A investigação aponta que as empresas L3 Empreendimentos Ltda. e L3 Engenharia e Consultoria formariam um grupo econômico com simulação societária para ocultar os reais beneficiários de recursos públicos, que somam R$ 1.352.611,85 em repasses para obras escolares e iluminação pública em Itacuruba.

Auxílio emergencial e administração de fato levantam suspeitas

O procedimento teve origem a partir de um Relatório Técnico de Buscas em Fontes Abertas (OSINT) elaborado pelo Grupo de Atuação Especial de Combate ao Crime Organizado (GAECO – Sertão).

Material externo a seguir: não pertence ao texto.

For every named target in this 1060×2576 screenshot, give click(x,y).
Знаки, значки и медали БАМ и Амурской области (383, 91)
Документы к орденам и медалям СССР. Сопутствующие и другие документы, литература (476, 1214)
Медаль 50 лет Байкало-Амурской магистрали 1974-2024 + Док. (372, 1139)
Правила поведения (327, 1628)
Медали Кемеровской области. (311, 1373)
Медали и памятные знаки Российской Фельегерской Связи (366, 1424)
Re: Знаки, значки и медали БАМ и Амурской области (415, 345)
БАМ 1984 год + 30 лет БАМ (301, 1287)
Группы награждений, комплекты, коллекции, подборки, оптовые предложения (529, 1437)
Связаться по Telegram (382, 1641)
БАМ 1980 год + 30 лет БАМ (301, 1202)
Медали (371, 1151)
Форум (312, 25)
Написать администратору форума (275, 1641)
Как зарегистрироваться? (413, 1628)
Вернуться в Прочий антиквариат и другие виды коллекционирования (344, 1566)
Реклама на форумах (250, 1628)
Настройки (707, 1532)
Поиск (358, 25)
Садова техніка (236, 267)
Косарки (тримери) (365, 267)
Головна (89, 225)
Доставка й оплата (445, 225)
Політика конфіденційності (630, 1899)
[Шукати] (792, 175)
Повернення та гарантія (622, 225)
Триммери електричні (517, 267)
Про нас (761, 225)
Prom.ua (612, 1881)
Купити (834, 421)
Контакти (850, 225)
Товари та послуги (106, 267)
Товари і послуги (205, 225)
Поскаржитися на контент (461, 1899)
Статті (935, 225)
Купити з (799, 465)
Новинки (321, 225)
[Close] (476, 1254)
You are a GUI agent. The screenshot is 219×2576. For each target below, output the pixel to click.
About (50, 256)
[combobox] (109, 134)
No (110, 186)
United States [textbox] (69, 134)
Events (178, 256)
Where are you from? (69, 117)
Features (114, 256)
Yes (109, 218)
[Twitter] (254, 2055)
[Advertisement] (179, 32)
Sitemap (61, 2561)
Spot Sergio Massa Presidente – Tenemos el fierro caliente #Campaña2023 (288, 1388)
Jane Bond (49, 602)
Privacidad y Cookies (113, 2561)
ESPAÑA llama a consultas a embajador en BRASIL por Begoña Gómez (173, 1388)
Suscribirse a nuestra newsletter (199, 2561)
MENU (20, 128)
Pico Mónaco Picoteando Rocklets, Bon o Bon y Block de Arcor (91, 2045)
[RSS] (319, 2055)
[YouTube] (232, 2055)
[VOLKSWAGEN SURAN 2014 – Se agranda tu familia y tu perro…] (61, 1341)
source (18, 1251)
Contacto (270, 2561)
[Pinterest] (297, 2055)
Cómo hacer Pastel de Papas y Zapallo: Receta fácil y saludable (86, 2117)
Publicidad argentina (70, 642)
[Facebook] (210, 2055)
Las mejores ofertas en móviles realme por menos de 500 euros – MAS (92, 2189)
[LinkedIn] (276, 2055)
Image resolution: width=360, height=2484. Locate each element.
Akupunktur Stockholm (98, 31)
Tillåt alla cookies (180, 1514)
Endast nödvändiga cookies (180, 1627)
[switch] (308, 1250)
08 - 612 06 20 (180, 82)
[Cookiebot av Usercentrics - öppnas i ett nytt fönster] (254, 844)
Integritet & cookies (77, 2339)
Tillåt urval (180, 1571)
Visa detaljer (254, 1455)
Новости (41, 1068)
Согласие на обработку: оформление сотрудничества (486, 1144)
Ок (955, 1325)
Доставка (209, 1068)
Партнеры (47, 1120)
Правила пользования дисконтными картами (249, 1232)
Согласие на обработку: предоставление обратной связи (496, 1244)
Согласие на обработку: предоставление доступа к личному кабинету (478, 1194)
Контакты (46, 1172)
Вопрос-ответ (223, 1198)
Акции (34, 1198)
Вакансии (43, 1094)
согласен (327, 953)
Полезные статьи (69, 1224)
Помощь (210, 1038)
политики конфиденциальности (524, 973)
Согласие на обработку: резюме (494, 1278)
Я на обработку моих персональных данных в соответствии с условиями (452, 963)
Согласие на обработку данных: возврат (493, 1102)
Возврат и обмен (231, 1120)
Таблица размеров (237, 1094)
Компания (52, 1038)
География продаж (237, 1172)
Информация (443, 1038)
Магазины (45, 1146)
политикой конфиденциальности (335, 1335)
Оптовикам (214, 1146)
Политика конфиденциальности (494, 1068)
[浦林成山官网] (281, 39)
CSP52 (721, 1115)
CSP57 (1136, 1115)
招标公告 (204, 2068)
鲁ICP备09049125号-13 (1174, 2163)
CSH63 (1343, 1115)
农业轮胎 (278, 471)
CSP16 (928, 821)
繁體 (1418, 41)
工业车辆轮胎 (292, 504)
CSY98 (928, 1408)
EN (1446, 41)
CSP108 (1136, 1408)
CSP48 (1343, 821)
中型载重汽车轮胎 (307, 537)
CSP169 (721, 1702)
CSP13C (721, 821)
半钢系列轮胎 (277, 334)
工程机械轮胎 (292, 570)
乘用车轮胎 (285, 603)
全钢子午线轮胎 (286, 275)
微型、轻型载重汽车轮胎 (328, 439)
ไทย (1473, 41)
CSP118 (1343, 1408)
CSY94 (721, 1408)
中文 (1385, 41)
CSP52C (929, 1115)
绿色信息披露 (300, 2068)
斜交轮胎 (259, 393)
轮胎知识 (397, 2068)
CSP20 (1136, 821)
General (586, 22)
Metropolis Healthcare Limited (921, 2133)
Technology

Os principais pontos levantados pelo MPPE envolvem:

  • Incompatibilidade financeira: A análise técnica identificou que uma das sócias registradas recebia auxílio emergencial governamental até momento anterior à aquisição do capital social da empresa pelo valor de R$ 495.000,00, sugerindo a atuação como “laranja”.
  • Administração de fato: As apurações indicam a atuação continuada de outro investigado como administrador real das empresas, ocultando o patrimônio e os beneficiários finais.
  • Burlar o caráter competitivo: A utilização de “empresas de fachada” serviria para emprestar o nome a parceiros de agentes públicos para a execução de obras e serviços, violando o artigo 37 da Constituição Federal e as leis de licitações (Lei nº 14.133/2021 e antiga Lei nº 8.666/1993).
  • Enquadramento legal: As práticas investigadas podem configurar atos de improbidade administrativa que importam enriquecimento ilícito (artigo 9º), lesão ao erário por inexecução, desvio ou superfaturamento (artigo 10) e atrito com os princípios da administração pública (artigo 11), sujeitos à desconsideração da personalidade jurídica conforme o artigo 50 do Código Civil.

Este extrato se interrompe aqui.